====== Records for this exercise ======
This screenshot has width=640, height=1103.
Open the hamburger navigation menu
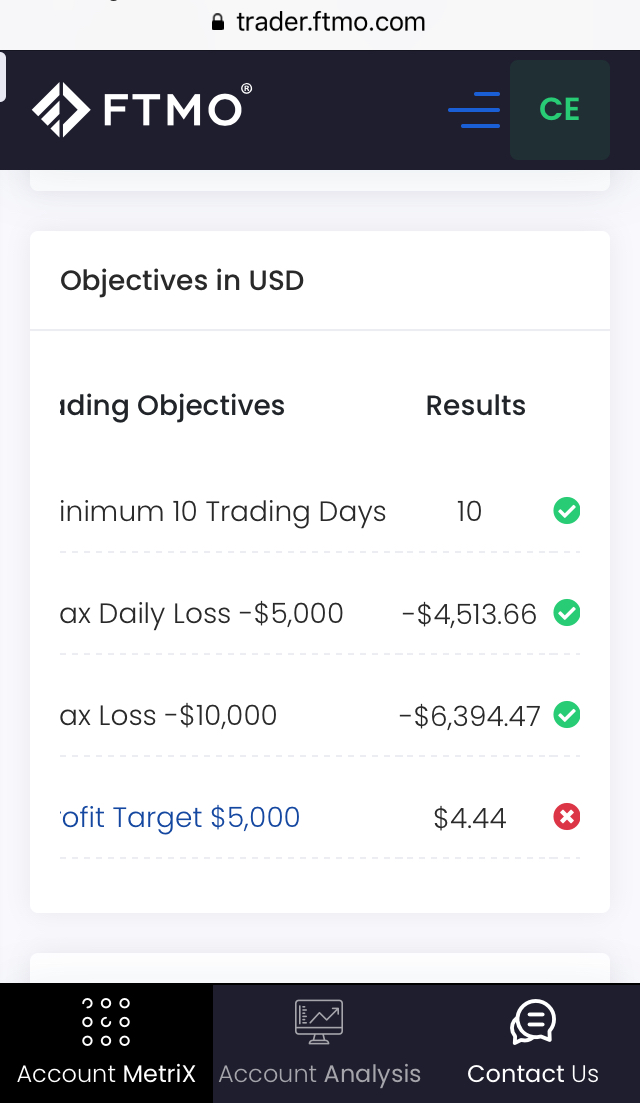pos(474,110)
======
====== Records for this exercise ======
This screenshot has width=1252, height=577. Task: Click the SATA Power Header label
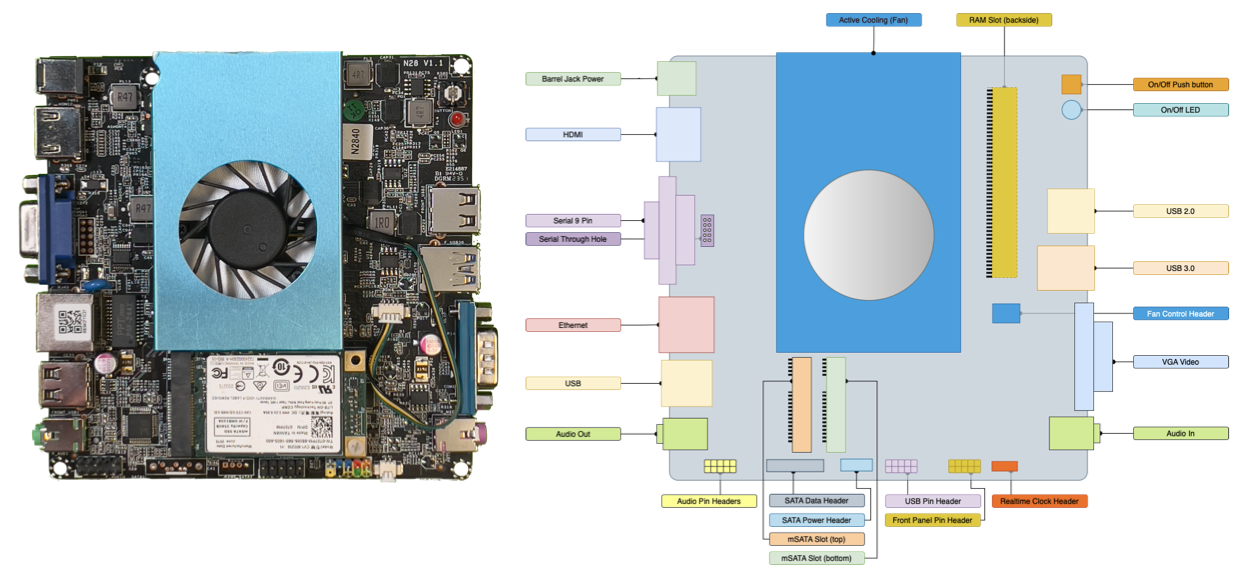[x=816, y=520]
======
__Problem to work on__.
Repeat the data from the line with "This screenshot has width=640, height=1103." up to and including the line with "pos(474,110)", leaving out the pictures.

__Problem solution__.
This screenshot has width=640, height=1103.
Open the hamburger navigation menu
pos(474,110)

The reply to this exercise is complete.